> **Brief**
Swap "computer-use agent" for "desktop assistant" throughout the data below, and leave everything else unchanged.

** START OF Records shown **

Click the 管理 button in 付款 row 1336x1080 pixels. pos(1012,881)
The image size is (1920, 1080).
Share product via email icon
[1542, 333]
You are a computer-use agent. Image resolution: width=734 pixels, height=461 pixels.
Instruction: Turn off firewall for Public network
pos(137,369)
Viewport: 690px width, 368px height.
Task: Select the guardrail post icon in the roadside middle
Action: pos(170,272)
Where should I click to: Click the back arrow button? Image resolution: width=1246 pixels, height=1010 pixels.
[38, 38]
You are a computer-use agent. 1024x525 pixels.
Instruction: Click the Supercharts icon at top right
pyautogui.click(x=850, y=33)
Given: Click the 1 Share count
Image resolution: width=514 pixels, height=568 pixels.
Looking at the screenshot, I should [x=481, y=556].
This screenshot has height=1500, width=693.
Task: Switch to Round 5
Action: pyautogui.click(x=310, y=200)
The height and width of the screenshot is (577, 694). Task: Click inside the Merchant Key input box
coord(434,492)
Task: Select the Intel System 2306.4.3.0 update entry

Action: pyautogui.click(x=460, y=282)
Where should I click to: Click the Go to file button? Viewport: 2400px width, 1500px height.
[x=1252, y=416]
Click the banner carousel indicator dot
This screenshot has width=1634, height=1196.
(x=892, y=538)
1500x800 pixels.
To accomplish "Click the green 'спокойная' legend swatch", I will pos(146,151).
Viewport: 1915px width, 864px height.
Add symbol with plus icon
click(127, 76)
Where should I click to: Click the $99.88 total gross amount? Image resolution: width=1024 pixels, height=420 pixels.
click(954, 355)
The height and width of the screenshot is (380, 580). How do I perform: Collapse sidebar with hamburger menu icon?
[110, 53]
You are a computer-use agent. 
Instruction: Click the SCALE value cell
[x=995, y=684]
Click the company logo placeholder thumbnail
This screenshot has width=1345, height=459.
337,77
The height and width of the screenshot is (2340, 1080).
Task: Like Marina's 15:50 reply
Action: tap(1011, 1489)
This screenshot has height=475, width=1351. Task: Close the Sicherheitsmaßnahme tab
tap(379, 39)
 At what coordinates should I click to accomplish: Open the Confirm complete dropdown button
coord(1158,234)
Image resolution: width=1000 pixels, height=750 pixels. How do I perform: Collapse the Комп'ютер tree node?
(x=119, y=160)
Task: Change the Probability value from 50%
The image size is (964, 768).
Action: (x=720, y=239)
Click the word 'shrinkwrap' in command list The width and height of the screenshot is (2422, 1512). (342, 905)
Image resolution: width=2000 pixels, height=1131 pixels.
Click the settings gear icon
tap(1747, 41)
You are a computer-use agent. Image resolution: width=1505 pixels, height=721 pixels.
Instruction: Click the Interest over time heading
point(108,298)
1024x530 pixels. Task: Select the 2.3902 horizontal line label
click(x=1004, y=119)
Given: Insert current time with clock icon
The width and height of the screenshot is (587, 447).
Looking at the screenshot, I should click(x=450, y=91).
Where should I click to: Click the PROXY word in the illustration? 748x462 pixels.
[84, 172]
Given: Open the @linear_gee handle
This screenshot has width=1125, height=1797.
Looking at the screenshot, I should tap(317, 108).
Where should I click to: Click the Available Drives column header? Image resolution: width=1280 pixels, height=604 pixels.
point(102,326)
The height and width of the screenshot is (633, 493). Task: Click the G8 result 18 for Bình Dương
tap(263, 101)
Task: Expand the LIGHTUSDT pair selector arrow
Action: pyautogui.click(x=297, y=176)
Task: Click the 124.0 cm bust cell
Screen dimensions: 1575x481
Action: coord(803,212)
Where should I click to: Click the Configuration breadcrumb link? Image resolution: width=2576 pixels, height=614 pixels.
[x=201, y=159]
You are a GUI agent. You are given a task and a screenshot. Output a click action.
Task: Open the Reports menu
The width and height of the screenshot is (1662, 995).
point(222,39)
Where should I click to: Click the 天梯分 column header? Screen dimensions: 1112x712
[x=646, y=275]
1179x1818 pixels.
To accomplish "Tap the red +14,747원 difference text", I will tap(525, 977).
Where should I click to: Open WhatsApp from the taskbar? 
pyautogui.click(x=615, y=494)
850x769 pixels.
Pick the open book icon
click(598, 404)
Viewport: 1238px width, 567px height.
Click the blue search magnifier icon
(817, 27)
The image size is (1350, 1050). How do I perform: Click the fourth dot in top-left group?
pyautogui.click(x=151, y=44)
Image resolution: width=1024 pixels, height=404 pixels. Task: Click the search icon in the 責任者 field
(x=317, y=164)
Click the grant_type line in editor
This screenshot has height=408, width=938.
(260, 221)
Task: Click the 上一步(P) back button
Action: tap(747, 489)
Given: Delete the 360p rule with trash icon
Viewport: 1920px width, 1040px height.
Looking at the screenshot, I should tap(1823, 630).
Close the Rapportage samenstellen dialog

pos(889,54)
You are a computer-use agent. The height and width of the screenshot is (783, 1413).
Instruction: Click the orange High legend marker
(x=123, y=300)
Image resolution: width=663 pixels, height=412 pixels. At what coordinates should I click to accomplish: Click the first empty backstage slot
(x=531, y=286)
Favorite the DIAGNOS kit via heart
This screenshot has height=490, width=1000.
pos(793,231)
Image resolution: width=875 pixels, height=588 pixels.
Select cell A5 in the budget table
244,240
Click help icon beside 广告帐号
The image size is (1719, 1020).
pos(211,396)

** END OF Records shown **

> **Response**
Click the 管理 button in 付款 row 1336x1080 pixels. pos(1012,881)
The image size is (1920, 1080).
Share product via email icon
[1542, 333]
You are a desktop assistant. Image resolution: width=734 pixels, height=461 pixels.
Instruction: Turn off firewall for Public network
pos(137,369)
Viewport: 690px width, 368px height.
Task: Select the guardrail post icon in the roadside middle
Action: pos(170,272)
Where should I click to: Click the back arrow button? Image resolution: width=1246 pixels, height=1010 pixels.
[38, 38]
You are a desktop assistant. 1024x525 pixels.
Instruction: Click the Supercharts icon at top right
pyautogui.click(x=850, y=33)
Given: Click the 1 Share count
Image resolution: width=514 pixels, height=568 pixels.
Looking at the screenshot, I should [x=481, y=556].
This screenshot has height=1500, width=693.
Task: Switch to Round 5
Action: pyautogui.click(x=310, y=200)
The height and width of the screenshot is (577, 694). Task: Click inside the Merchant Key input box
coord(434,492)
Task: Select the Intel System 2306.4.3.0 update entry

Action: pyautogui.click(x=460, y=282)
Where should I click to: Click the Go to file button? Viewport: 2400px width, 1500px height.
[x=1252, y=416]
Click the banner carousel indicator dot
This screenshot has width=1634, height=1196.
(x=892, y=538)
1500x800 pixels.
To accomplish "Click the green 'спокойная' legend swatch", I will pos(146,151).
Viewport: 1915px width, 864px height.
Add symbol with plus icon
click(127, 76)
Where should I click to: Click the $99.88 total gross amount? Image resolution: width=1024 pixels, height=420 pixels.
click(954, 355)
The height and width of the screenshot is (380, 580). How do I perform: Collapse sidebar with hamburger menu icon?
[110, 53]
You are a desktop assistant. 
Instruction: Click the SCALE value cell
[x=995, y=684]
Click the company logo placeholder thumbnail
This screenshot has width=1345, height=459.
337,77
The height and width of the screenshot is (2340, 1080).
Task: Like Marina's 15:50 reply
Action: tap(1011, 1489)
This screenshot has height=475, width=1351. Task: Close the Sicherheitsmaßnahme tab
tap(379, 39)
 At what coordinates should I click to accomplish: Open the Confirm complete dropdown button
coord(1158,234)
Image resolution: width=1000 pixels, height=750 pixels. How do I perform: Collapse the Комп'ютер tree node?
(x=119, y=160)
Task: Change the Probability value from 50%
The image size is (964, 768).
Action: (x=720, y=239)
Click the word 'shrinkwrap' in command list The width and height of the screenshot is (2422, 1512). (342, 905)
Image resolution: width=2000 pixels, height=1131 pixels.
Click the settings gear icon
tap(1747, 41)
You are a desktop assistant. Image resolution: width=1505 pixels, height=721 pixels.
Instruction: Click the Interest over time heading
point(108,298)
1024x530 pixels. Task: Select the 2.3902 horizontal line label
click(x=1004, y=119)
Given: Insert current time with clock icon
The width and height of the screenshot is (587, 447).
Looking at the screenshot, I should click(x=450, y=91).
Where should I click to: Click the PROXY word in the illustration? 748x462 pixels.
[84, 172]
Given: Open the @linear_gee handle
This screenshot has width=1125, height=1797.
Looking at the screenshot, I should tap(317, 108).
Where should I click to: Click the Available Drives column header? Image resolution: width=1280 pixels, height=604 pixels.
point(102,326)
The height and width of the screenshot is (633, 493). Task: Click the G8 result 18 for Bình Dương
tap(263, 101)
Task: Expand the LIGHTUSDT pair selector arrow
Action: pyautogui.click(x=297, y=176)
Task: Click the 124.0 cm bust cell
Screen dimensions: 1575x481
Action: coord(803,212)
Where should I click to: Click the Configuration breadcrumb link? Image resolution: width=2576 pixels, height=614 pixels.
[x=201, y=159]
You are a GUI agent. You are given a task and a screenshot. Output a click action.
Task: Open the Reports menu
The width and height of the screenshot is (1662, 995).
point(222,39)
Where should I click to: Click the 天梯分 column header? Screen dimensions: 1112x712
[x=646, y=275]
1179x1818 pixels.
To accomplish "Tap the red +14,747원 difference text", I will tap(525, 977).
Where should I click to: Open WhatsApp from the taskbar? 
pyautogui.click(x=615, y=494)
850x769 pixels.
Pick the open book icon
click(598, 404)
Viewport: 1238px width, 567px height.
Click the blue search magnifier icon
(817, 27)
The image size is (1350, 1050). How do I perform: Click the fourth dot in top-left group?
pyautogui.click(x=151, y=44)
Image resolution: width=1024 pixels, height=404 pixels. Task: Click the search icon in the 責任者 field
(x=317, y=164)
Click the grant_type line in editor
This screenshot has height=408, width=938.
(260, 221)
Task: Click the 上一步(P) back button
Action: tap(747, 489)
Given: Delete the 360p rule with trash icon
Viewport: 1920px width, 1040px height.
Looking at the screenshot, I should tap(1823, 630).
Close the Rapportage samenstellen dialog

pos(889,54)
You are a desktop assistant. The height and width of the screenshot is (783, 1413).
Instruction: Click the orange High legend marker
(x=123, y=300)
Image resolution: width=663 pixels, height=412 pixels. At what coordinates should I click to accomplish: Click the first empty backstage slot
(x=531, y=286)
Favorite the DIAGNOS kit via heart
This screenshot has height=490, width=1000.
pos(793,231)
Image resolution: width=875 pixels, height=588 pixels.
Select cell A5 in the budget table
244,240
Click help icon beside 广告帐号
The image size is (1719, 1020).
pos(211,396)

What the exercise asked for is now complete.